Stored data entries
>>>>>

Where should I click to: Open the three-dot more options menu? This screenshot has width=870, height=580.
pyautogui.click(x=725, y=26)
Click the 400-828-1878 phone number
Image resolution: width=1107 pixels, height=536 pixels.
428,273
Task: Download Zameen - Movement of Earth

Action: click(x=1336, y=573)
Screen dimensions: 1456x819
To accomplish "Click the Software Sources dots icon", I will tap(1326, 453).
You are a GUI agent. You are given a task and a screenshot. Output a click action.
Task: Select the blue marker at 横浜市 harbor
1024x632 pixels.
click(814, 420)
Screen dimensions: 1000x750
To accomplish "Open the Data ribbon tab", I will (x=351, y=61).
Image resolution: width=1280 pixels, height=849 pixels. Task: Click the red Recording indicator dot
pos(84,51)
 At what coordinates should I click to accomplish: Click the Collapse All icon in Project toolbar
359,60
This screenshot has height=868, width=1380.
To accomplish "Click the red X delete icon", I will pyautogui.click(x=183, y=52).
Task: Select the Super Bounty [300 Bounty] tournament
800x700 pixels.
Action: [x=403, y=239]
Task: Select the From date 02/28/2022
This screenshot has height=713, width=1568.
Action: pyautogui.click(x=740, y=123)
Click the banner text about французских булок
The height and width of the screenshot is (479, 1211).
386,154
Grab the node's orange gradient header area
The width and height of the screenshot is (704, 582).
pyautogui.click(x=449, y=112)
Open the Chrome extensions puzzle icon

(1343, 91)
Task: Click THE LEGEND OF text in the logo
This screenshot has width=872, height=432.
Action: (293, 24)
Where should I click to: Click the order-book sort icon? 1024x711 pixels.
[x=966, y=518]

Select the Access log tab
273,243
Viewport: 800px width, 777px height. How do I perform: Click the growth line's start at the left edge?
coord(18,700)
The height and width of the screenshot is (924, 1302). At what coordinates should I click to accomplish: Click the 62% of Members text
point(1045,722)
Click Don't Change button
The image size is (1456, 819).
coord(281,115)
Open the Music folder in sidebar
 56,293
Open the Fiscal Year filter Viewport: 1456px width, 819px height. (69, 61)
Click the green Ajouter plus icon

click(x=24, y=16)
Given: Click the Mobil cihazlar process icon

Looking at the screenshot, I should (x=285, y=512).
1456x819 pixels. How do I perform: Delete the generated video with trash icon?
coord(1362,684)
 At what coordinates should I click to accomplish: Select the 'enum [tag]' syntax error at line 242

<<<<<

- **Task objective**: Pick out every line in the records above that contains the string "accomplish" and copy each of those lines.

- **Solution to this exercise**:
To accomplish "Click the Software Sources dots icon", I will tap(1326, 453).
To accomplish "Open the Data ribbon tab", I will (x=351, y=61).
 At what coordinates should I click to accomplish: Click the Collapse All icon in Project toolbar
To accomplish "Click the red X delete icon", I will pyautogui.click(x=183, y=52).
The height and width of the screenshot is (924, 1302). At what coordinates should I click to accomplish: Click the 62% of Members text
 At what coordinates should I click to accomplish: Select the 'enum [tag]' syntax error at line 242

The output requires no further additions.